Consequently, I will primarily be looking to trade crude oil in the direction of the slope of the 80-minute trend, entering positions as the six-, ten- and 23-minute price flows come out of pullbacks from the contrarian direction, most probably at the 40-minute statistical support/resistance level (as appropriate) and/or the 60-minute temporal support/resistance level.
I will also be looking to trade natural gas as the 10- and 23-minute price flows are coming out of pullbacks, except that this will occur at the 0.5%, 1% or 1.5% deviation level on either side of the "30-minute core" if its bias/sentiment is neutral; or the contrarian side of the 23-minute measure if the 30-minute envelope is trending.
In terms of the slower trend (the slope of the five-hour envelope) positions can be entered as the short-term trend is coming out of pullbacks:
- Near statistical support/resistance in the form of the contrarian band of the 30-minute envelope, or
- Off the two-hour temporal support/resistance level (as appropriate), or
- As the 30-minute price flow is coming out of pullbacks at the 2½-hour or five-hour statistical support/resistance levels.
Silver and gold, which do not necessarily sport a ten-minute baseline, need to be supplemented with a roughly 40- to 50-minute measure due to the fact that the amount of instability evidenced by the 23-minute channel means it cannot be fully trusted. In the case of gold, I'm currently using a 47-minute baseline, and with silver, I'm using a 51-minute price flow channel.
Silver basically offers two actionable scenarios:
- For the first, I added an eight-hour core, and will enter and remain in long positions when price action is taking place above the core's upper band and the 23-, 51- and 120-minute measures are all bullish; or assume and stay in short positions as long as price action is taking place below the core's lower band and the 23-, 51- and 120-minute measures are all still bearish.

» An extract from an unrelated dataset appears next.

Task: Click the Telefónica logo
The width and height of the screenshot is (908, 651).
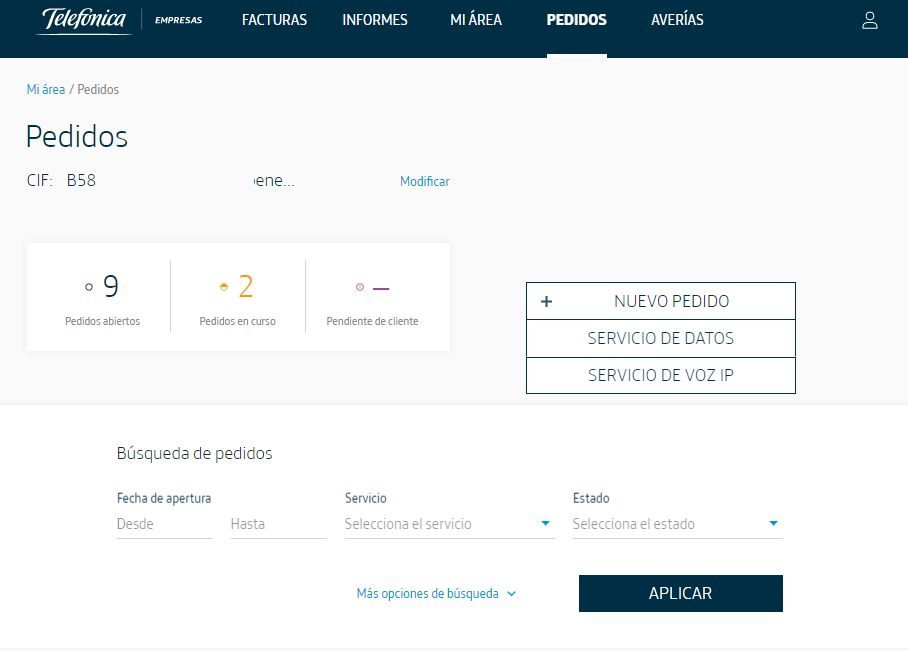Action: point(83,19)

- If silver's bias is neutral or nearly so, then I'll look to enter positions above or below the two- and/or four-hour statistical support/resistance levels.
- If the 3⅓-hour sentiment/bias is neutral, I'll look to enter positions following pullbacks to the corresponding statistical support/resistance levels as the 23- and 51-minute measures reverse course back toward the mean. (Caveat: It's permissible to use the 8½-minute flow instead in those instances where this measure is radically outpacing the 51-minute channel.)
- If the 3⅓-hour price flow is trending, I'll enter positions as the trajectories of the 23- and 51-minute measures are reversing direction from a course opposed to the angle of the 3⅓-hour trend to forge a trail aligned with it, regardless of whether or not this is taking place at any designated support or resistance level.